=== Source text ===

Others Cite AI’s Energy Benefits

Policy analysts from the R Street Institute, also in Washington, D.C., agreed.

“Rather than a pause, policymakers need to help realize the potential for gains from AI,” the group wrote in a 1,200-word article.

“Accelerated computing and the rise of AI hold great promise for the future, with significant societal benefits in terms of economic growth and social welfare,” it said, citing demonstrated benefits of AI in drug discovery, banking, stock trading and insurance.

AI can make the electric grid, manufacturing and transportation sectors more efficient, it added.

AI Supports Sustainability Efforts

The reports also cited the potential of accelerated AI to fight climate change and promote sustainability.

“AI can enhance the accuracy of weather modeling to improve public safety as well as generate more accurate predictions of crop yields. The power of AI can also contribute to … developing more precise climate models,” R Street said.

The Lisbon report added that AI plays “a crucial role in the innovation needed to address climate change” for work such as discovering more efficient battery materials.

How AI Can Help the Environment

ITIF called on governments to adopt AI as a tool in efforts to decarbonize their operations.

Public and private organizations are already applying NVIDIA AI to protect coral reefs, improve tracking of wildfires and extreme weather, and enhance sustainable agriculture.

For its part, NVIDIA is working with hundreds of startups employing AI to address climate issues. NVIDIA also announced plans for Earth-2, expected to be the world’s most powerful AI supercomputer dedicated to climate science.

=== Dataset section ===

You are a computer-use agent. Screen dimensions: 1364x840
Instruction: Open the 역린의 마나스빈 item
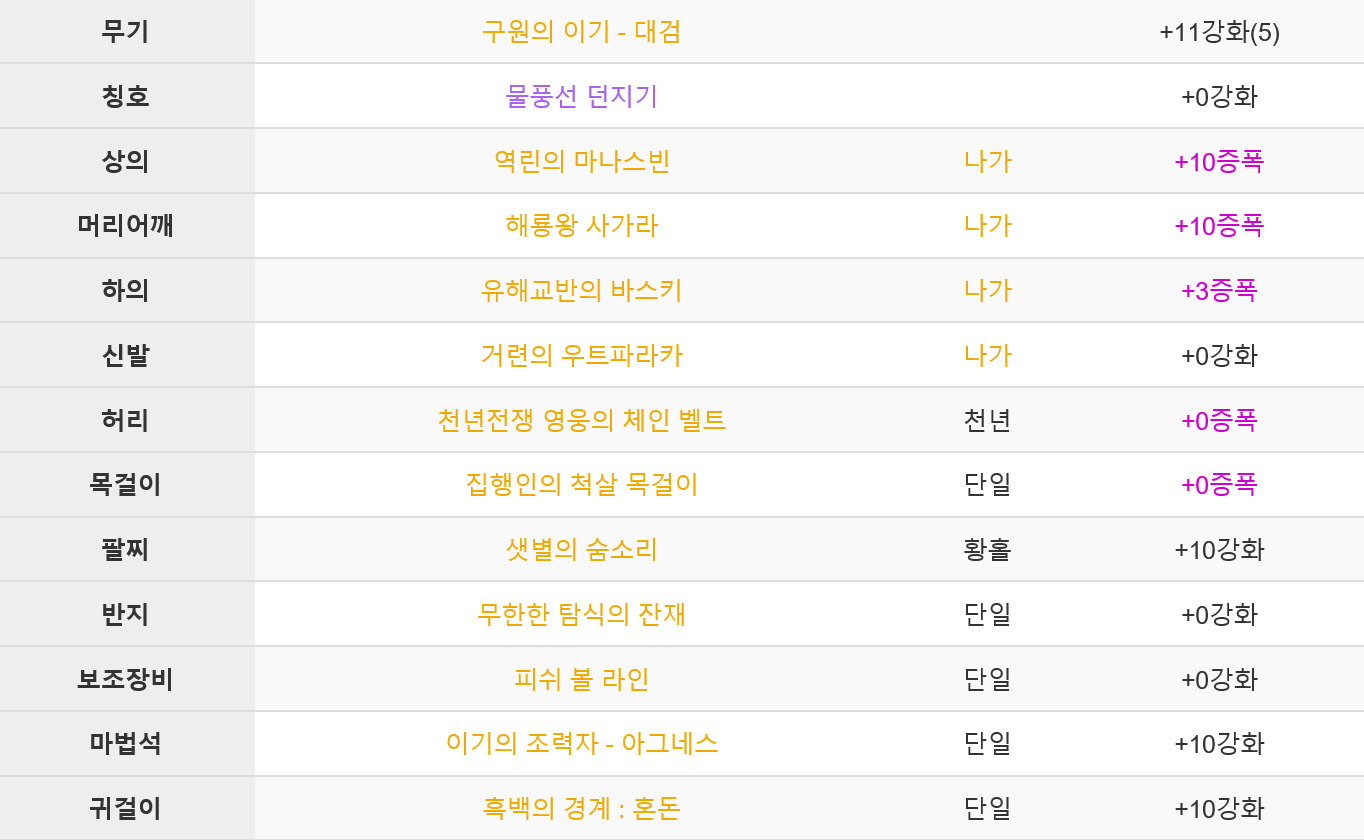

===

Problem requirements -
Can you reproduce the text on AI's energy and climate benefits word for word, from "How AI Can Help" to "enhance sustainable agriculture."? The data isn't needed here.

Reply -
How AI Can Help the Environment

ITIF called on governments to adopt AI as a tool in efforts to decarbonize their operations.

Public and private organizations are already applying NVIDIA AI to protect coral reefs, improve tracking of wildfires and extreme weather, and enhance sustainable agriculture.